O CDS-PP exigiu esta quinta-feira ao ministro da Saúde que divulgue quantos abortos legais são realizados por ano para justificar a proposta de recorrer às clínicas privadas como alternativa ao Serviço Nacional de Saúde (SNS).
A reacção do partido vem na sequência de declarações proferidas na semana passada pelo ministro da Saúde, Correia de campos, em que manifestava a intenção de proceder à realização de convenções com unidades privadas de saúde com vista à interrupção voluntária da gravidez (IGV) nos termos da actual lei, devido à invocação do estatuto de objector de consciência nos hospitais públicos.

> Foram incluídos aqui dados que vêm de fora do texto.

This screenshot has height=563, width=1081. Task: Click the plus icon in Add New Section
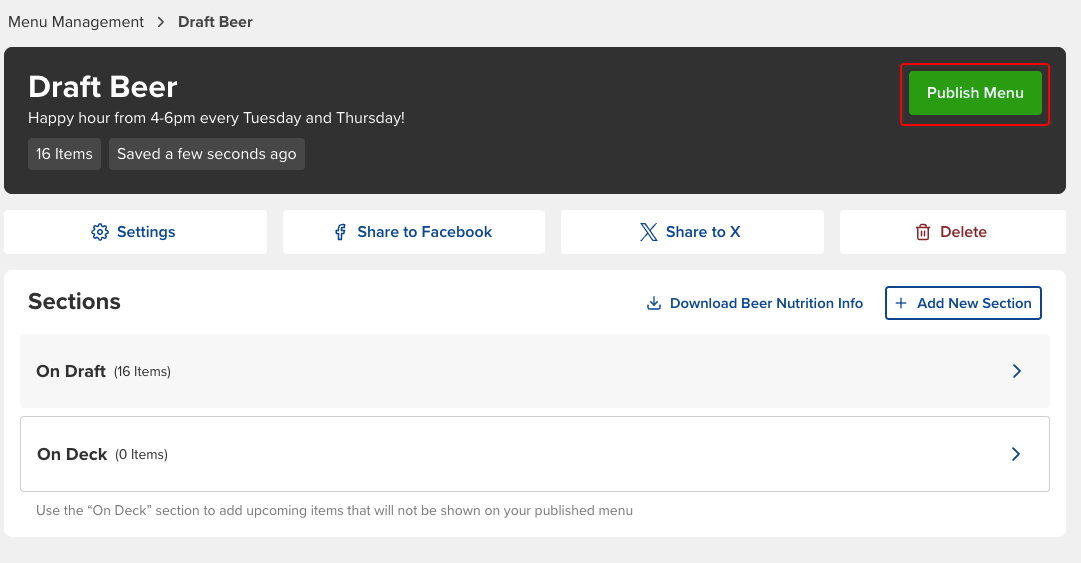coord(901,303)
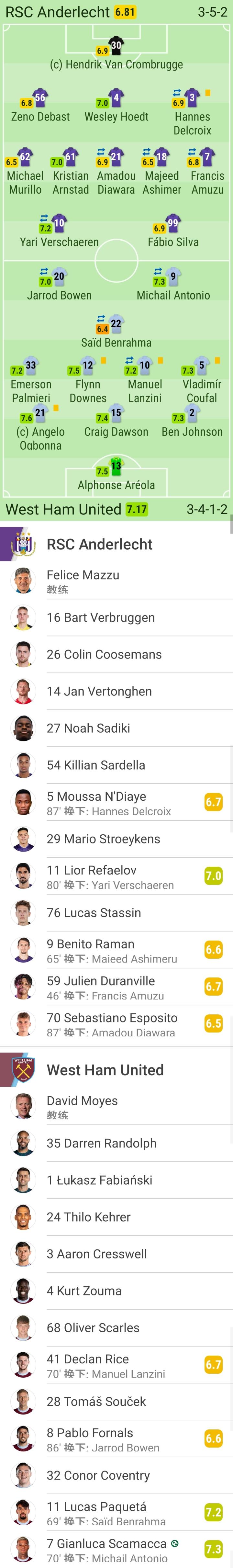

"As declarações do ministro da Saúde foram irreflectidas e para nós foram motivo de perplexidade", disse João Varandas, da Comissão Executiva do CDS-PP e porta-voz para área da Saúde, no final de uma conferência-debate subordinada ao tema "É de interesse público o aborto ser feito em clínicas privadas".
Na conferência, João Varanda afirmou que Correia de Campos "não apresenta razões justificativas" para esta medida, que "só poderia ser justificada pela demonstração estatística da falta de resposta dos hospitais públicos".
É "precipitado" anunciar esta medida, considerou, sem haver uma inventariação e serem divulgados os dados relativos ao número de objectores de consciência e às unidades de saúde que praticam a interrupção voluntária da gravidez, segundo a legislação.
"Sem ter esses dados, achamos que não é correcto estar a propor que esses mesmos abortos sejam feitos em clínicas privadas", sustentou.
O CDS-PP exige ao Governo a divulgação do relatório anual referente ao cumprimento da lei da IVG e salienta que os dados devem fazer "a discriminação anonimizada das causa de abortos legais praticados em cada estabelecimento do SNS".
Pretende ainda saber o número de abortos potencialmente legais não praticados por ultrapassagem dos prazos legais, resultante da invocação do estatuto de objecção de consciência, da inexistência de condições técnicas ou de deficiente articulação das unidades de saúde.
"Perante esta quantificação é que se pode eventualmente avaliar se o SNS responde ou não às necessidades", acrescentou João Varandas.